Task data
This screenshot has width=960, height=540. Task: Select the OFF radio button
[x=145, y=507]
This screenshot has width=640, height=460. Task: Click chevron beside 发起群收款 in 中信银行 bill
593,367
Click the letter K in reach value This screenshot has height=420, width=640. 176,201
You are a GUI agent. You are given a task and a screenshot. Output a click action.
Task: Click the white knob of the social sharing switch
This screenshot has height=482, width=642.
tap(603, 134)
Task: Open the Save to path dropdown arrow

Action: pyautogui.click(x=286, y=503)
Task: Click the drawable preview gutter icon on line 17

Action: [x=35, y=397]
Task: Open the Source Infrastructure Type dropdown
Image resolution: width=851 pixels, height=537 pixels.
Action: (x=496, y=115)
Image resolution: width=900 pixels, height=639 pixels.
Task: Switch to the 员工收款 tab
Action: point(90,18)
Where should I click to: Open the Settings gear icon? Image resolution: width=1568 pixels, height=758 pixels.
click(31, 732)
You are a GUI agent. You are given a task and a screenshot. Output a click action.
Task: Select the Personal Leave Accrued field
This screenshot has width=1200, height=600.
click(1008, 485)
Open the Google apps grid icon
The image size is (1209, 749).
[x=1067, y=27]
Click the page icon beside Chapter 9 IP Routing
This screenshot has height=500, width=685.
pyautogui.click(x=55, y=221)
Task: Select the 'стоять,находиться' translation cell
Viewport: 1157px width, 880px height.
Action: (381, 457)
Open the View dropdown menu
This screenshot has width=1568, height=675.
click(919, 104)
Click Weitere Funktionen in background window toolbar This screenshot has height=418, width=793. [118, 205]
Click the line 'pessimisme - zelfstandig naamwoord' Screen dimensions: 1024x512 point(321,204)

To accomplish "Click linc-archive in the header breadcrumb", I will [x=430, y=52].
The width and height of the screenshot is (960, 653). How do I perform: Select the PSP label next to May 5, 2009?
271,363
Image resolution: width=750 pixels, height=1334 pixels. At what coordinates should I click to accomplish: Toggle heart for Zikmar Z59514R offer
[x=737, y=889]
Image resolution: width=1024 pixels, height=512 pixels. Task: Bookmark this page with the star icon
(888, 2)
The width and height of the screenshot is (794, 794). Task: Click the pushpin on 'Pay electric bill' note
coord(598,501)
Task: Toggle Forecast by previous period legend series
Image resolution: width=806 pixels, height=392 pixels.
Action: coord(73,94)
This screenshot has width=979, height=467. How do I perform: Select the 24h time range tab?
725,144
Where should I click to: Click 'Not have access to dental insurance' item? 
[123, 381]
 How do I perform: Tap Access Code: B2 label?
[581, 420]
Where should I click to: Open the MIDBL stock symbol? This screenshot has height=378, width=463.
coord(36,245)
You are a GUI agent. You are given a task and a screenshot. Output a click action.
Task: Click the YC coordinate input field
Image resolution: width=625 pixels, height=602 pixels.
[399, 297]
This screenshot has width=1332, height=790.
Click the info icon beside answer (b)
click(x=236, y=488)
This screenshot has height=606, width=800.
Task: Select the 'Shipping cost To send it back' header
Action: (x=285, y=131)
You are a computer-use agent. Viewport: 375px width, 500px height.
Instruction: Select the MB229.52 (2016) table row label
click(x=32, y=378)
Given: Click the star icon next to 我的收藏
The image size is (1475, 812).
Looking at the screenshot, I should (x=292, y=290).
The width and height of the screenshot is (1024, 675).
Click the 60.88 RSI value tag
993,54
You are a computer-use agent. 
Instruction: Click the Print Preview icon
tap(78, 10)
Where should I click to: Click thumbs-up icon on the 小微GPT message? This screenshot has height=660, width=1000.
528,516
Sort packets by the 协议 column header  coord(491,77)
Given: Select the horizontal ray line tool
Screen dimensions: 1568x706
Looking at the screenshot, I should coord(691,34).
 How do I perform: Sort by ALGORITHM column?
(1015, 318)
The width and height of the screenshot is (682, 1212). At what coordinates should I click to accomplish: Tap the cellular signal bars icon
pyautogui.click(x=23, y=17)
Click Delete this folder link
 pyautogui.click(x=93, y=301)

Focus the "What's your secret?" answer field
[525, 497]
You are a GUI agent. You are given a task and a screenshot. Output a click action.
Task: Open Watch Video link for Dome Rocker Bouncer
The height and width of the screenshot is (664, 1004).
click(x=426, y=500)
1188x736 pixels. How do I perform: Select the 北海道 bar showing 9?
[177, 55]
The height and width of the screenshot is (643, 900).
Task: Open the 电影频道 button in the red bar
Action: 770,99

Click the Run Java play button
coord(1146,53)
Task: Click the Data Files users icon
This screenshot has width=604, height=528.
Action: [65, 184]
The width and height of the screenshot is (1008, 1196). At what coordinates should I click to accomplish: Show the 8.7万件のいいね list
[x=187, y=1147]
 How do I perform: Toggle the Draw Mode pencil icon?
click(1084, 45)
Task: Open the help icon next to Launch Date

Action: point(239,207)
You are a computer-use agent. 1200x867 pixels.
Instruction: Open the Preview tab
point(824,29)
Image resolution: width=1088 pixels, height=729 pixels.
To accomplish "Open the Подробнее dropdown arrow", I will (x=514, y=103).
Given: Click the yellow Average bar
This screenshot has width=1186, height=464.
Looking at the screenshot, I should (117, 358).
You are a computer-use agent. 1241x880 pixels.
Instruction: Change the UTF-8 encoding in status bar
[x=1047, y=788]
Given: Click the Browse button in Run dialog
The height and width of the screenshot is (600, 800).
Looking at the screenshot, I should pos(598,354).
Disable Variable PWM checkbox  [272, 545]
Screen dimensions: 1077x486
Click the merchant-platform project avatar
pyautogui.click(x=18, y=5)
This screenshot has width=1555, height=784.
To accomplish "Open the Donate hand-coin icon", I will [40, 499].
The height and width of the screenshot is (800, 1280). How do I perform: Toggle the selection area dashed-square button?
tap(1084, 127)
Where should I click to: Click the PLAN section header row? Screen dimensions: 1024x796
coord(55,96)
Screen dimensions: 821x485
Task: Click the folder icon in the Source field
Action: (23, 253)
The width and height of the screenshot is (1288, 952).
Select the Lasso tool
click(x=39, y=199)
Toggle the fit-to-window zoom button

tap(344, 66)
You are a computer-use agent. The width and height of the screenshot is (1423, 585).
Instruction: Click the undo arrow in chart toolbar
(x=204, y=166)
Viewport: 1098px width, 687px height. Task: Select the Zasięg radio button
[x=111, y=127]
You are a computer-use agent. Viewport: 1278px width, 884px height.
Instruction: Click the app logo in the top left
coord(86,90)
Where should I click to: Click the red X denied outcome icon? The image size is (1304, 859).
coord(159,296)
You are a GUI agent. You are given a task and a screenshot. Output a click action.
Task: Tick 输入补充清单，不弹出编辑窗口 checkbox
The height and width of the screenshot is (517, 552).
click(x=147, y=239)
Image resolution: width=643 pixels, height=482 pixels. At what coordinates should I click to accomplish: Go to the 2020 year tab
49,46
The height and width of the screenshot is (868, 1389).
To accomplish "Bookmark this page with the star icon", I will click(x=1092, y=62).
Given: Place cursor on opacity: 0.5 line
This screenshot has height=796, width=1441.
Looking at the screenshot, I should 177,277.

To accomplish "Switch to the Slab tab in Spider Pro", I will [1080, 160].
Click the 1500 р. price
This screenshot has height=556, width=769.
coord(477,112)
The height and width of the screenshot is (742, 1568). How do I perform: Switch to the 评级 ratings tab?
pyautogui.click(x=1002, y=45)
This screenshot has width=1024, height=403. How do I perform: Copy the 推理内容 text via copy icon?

Work request
Scan the records above for the word "checkbox". Copy each line that has it.

Completed exercise
Disable Variable PWM checkbox  [272, 545]
Task: Tick 输入补充清单，不弹出编辑窗口 checkbox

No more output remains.